The high data loads of the future - and even the present - require that optical communications platforms continue to get faster, leaner, and cheaper. At the Optical Fiber Communication Conference in Los Angeles today, IBM will report on a prototype optical chip it has developed that has hit a significant milestone in optical data transfer: one terabit - that's one trillion bits - per second.

That's like downloading 500 HD movies at once, a speed matching the bandwidth consumed by 100,000 users at today's average high-speed Web rates. It's important to note that this a parallel optics chip technology, not a long-range fiber optic serial communications technology, so it's not going to instantaneously boost the speed at which data traverses the oceans. But between computers on a local network (between different servers in a data center, for instance) this technology could provide some pretty searing speeds.

The chip itself gets its name from the fact that there are 48 tiny holes bored through a standard silicon CMOS chip that connects on the back side with 24 receiver and 24 transmitter channels. These channels allow a whole lot of data to move through the chip in both directions simultaneously, allowing for these terabit-per-second transfer speeds.

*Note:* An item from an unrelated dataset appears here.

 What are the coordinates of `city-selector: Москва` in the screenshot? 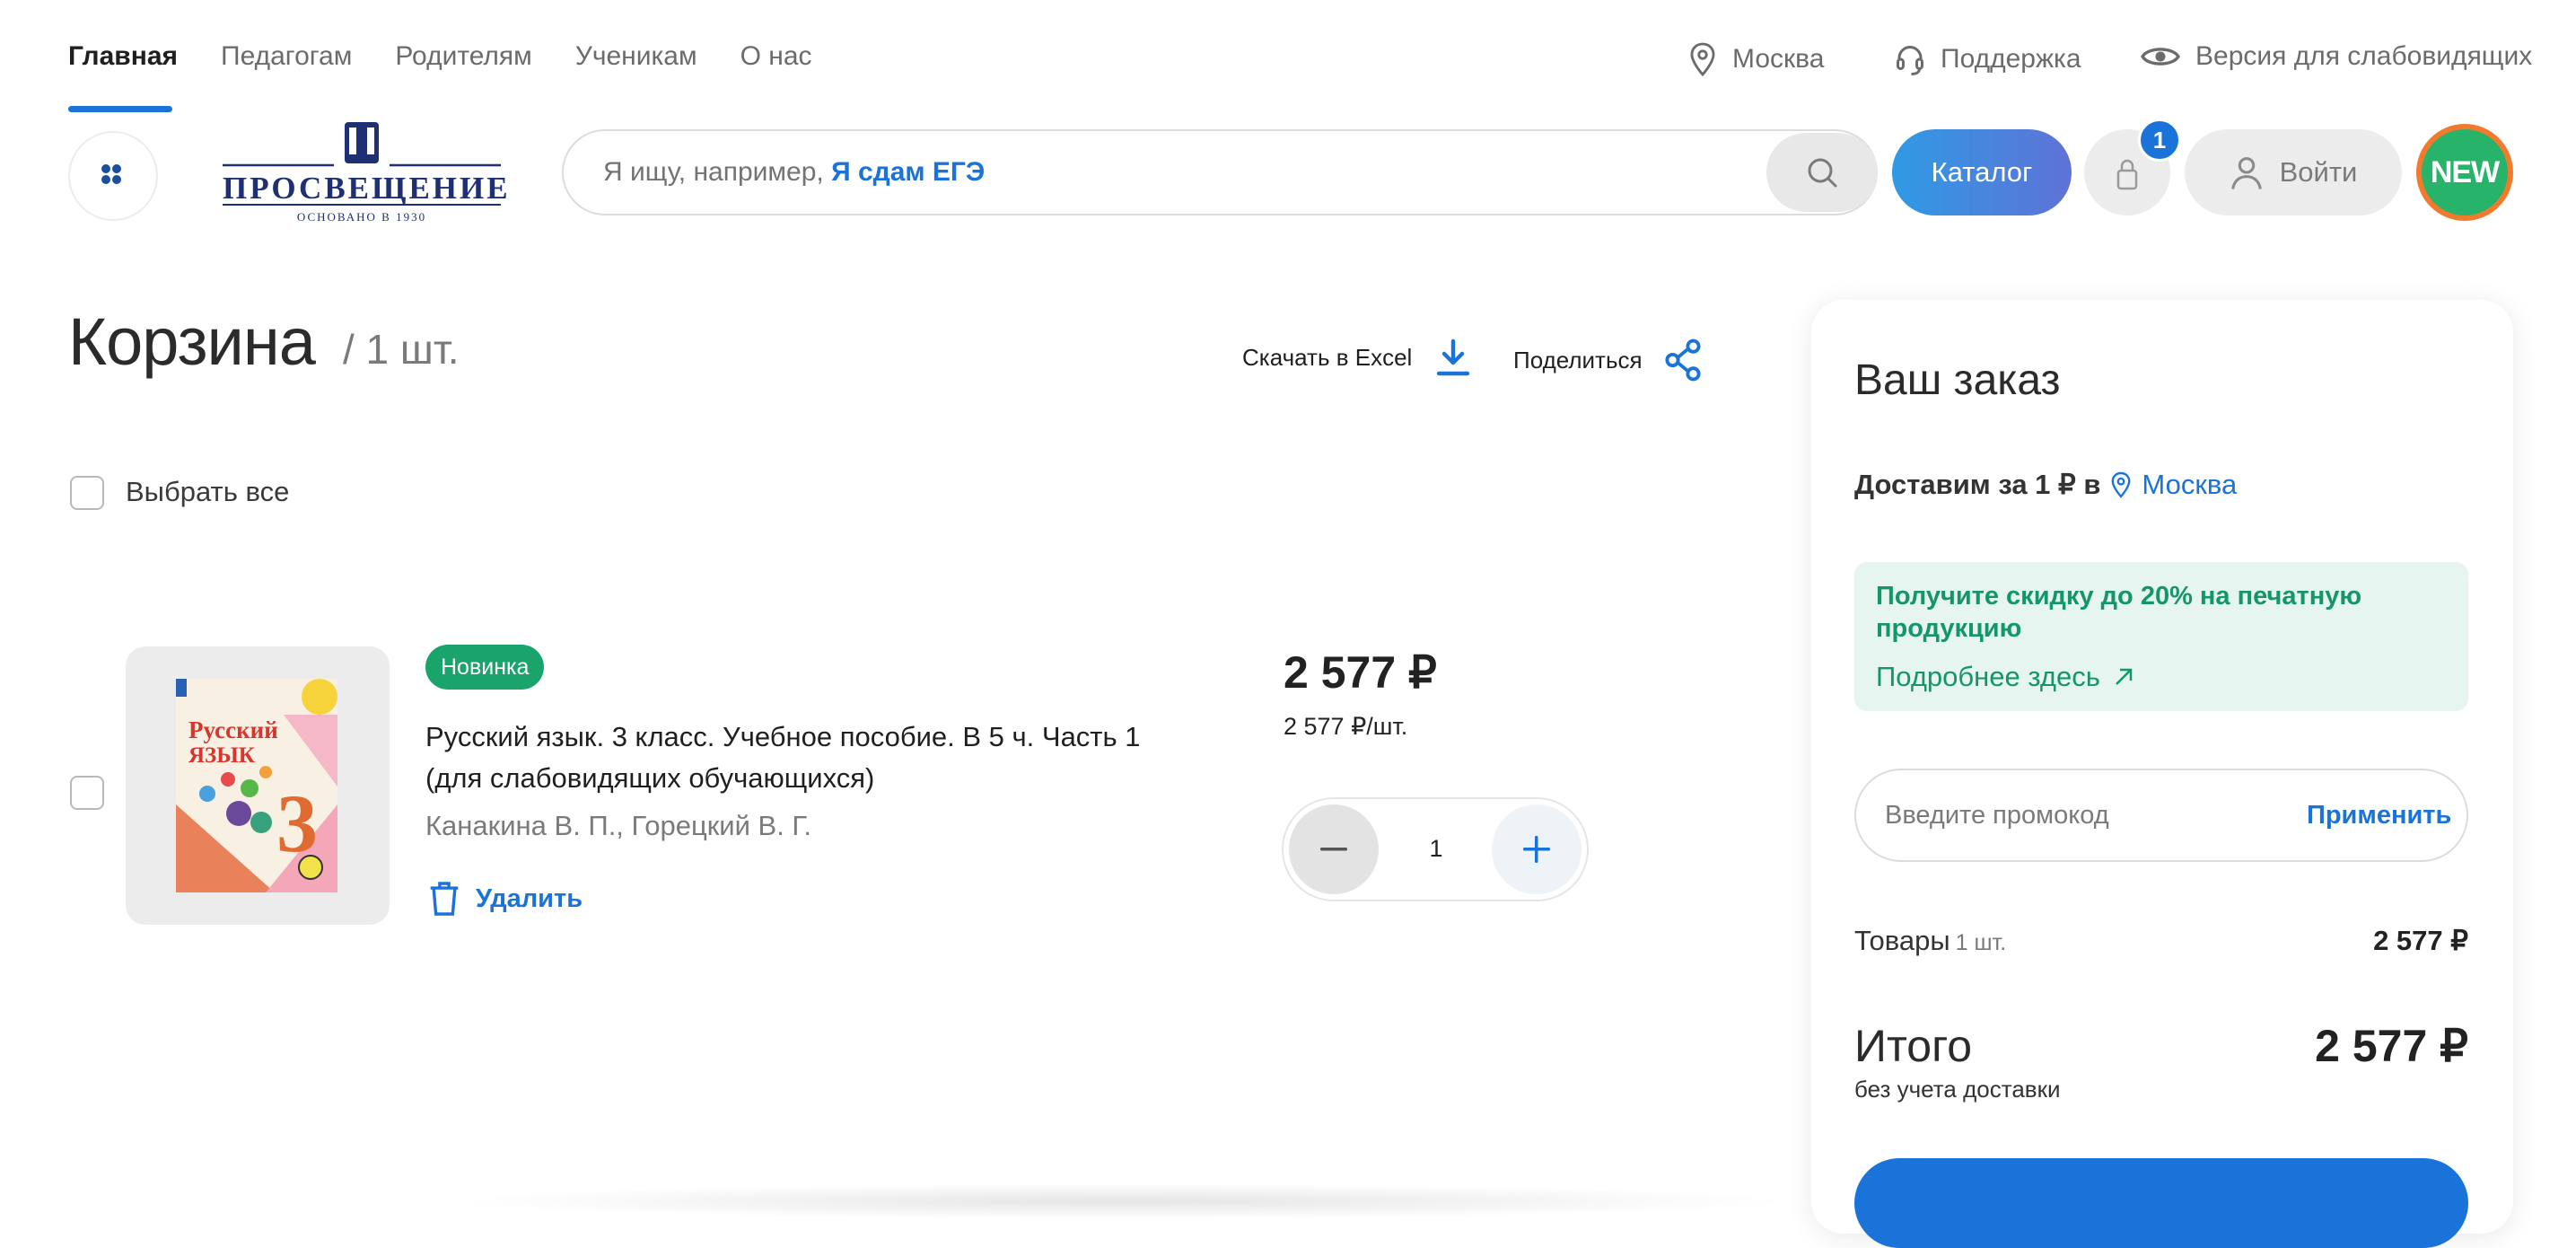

What's more, in proper IBM fashion the chip isn't some kind of behind-the-glass prototype never destined for commercial production. The company claims it achieves these record data speeds with excellent power efficiency - that a 100-watt light bulb could power 20 of the optical modules. They are also constructed from off-the-shelf, commercially available components. But there's no word yet on when, exactly, this manufacturer-friendly optical device might begin taking advantage of those economies of scale and deliver the next-generation of cloud computing and data center technologies.